:: RECORDS SUPPLIED

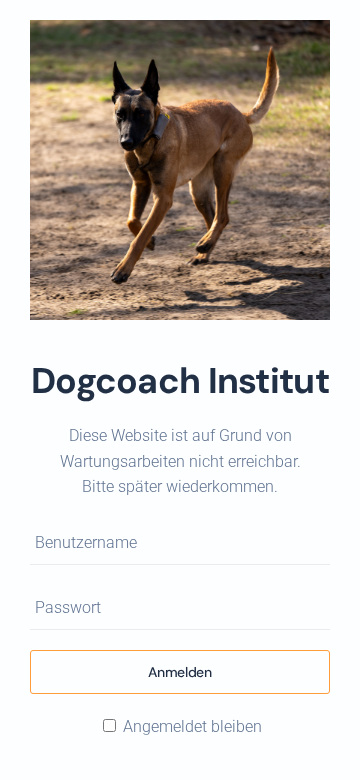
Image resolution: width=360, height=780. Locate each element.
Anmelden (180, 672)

::::
:: RECORDS SUPPLIED

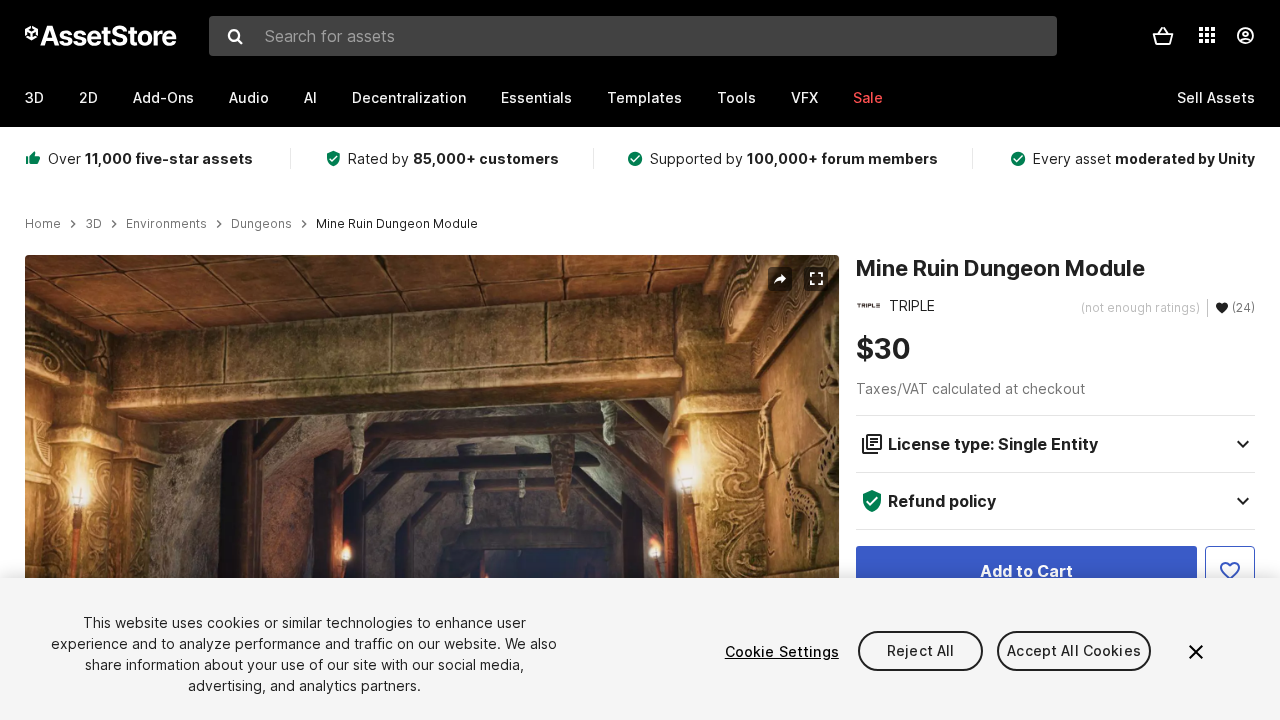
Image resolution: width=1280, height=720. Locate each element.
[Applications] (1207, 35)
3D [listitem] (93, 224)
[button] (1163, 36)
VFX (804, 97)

::::
:: RECORDS SUPPLIED

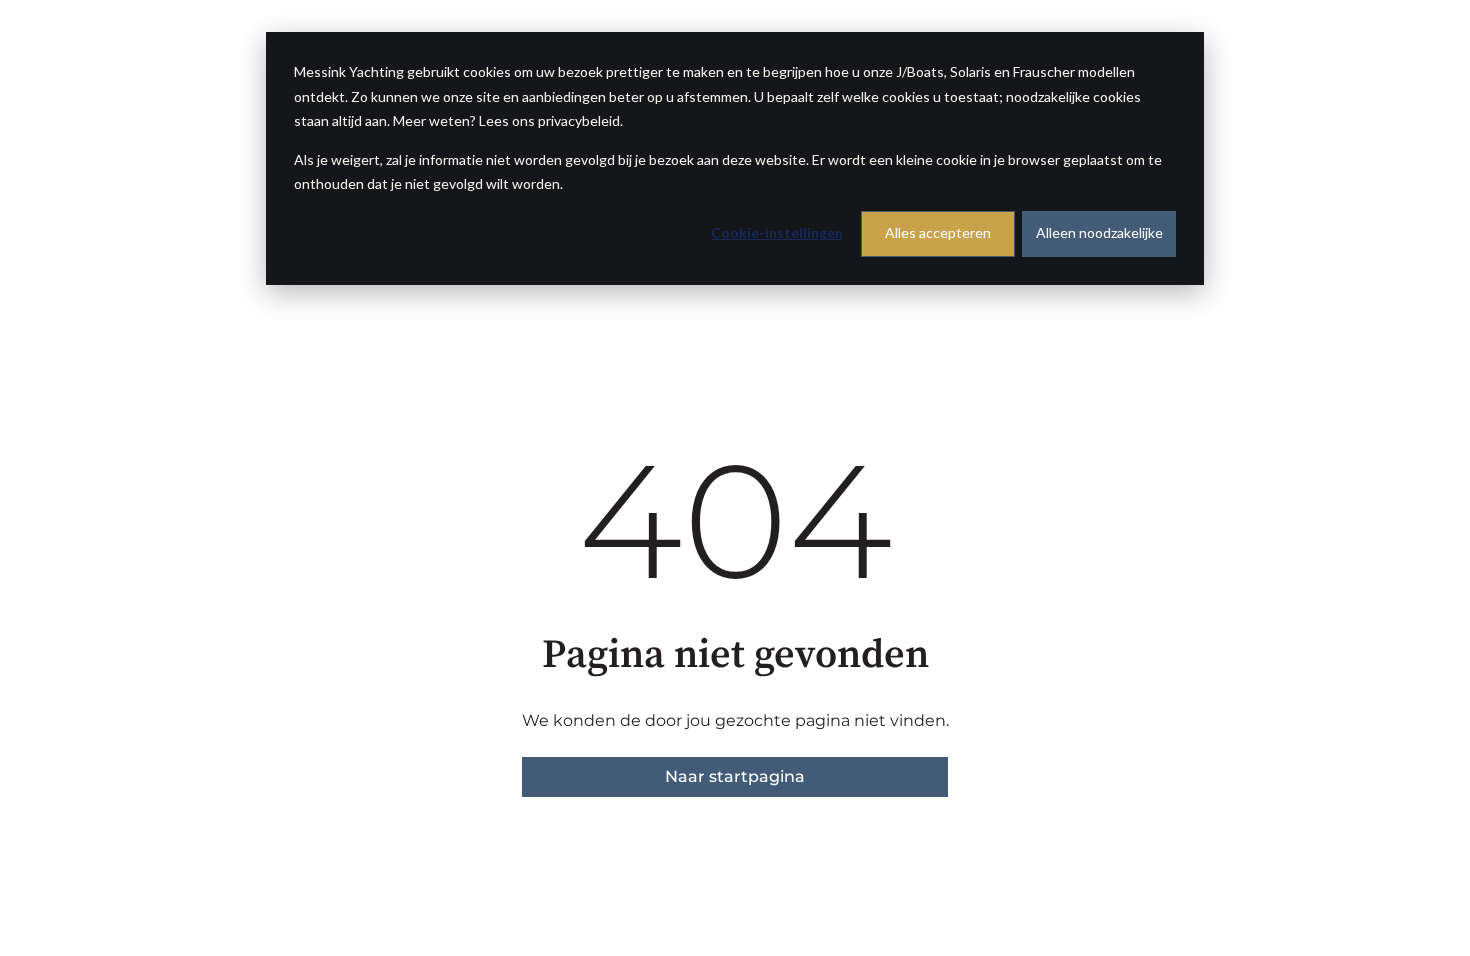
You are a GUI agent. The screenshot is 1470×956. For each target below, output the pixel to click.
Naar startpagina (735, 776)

::::

Scan the records above for the lines holding "Image resolution: width=360, height=780." and "Anmelden (180, 672)". Transcribe those two and every line between them word for word, and no others.

Image resolution: width=360, height=780. Locate each element.
Anmelden (180, 672)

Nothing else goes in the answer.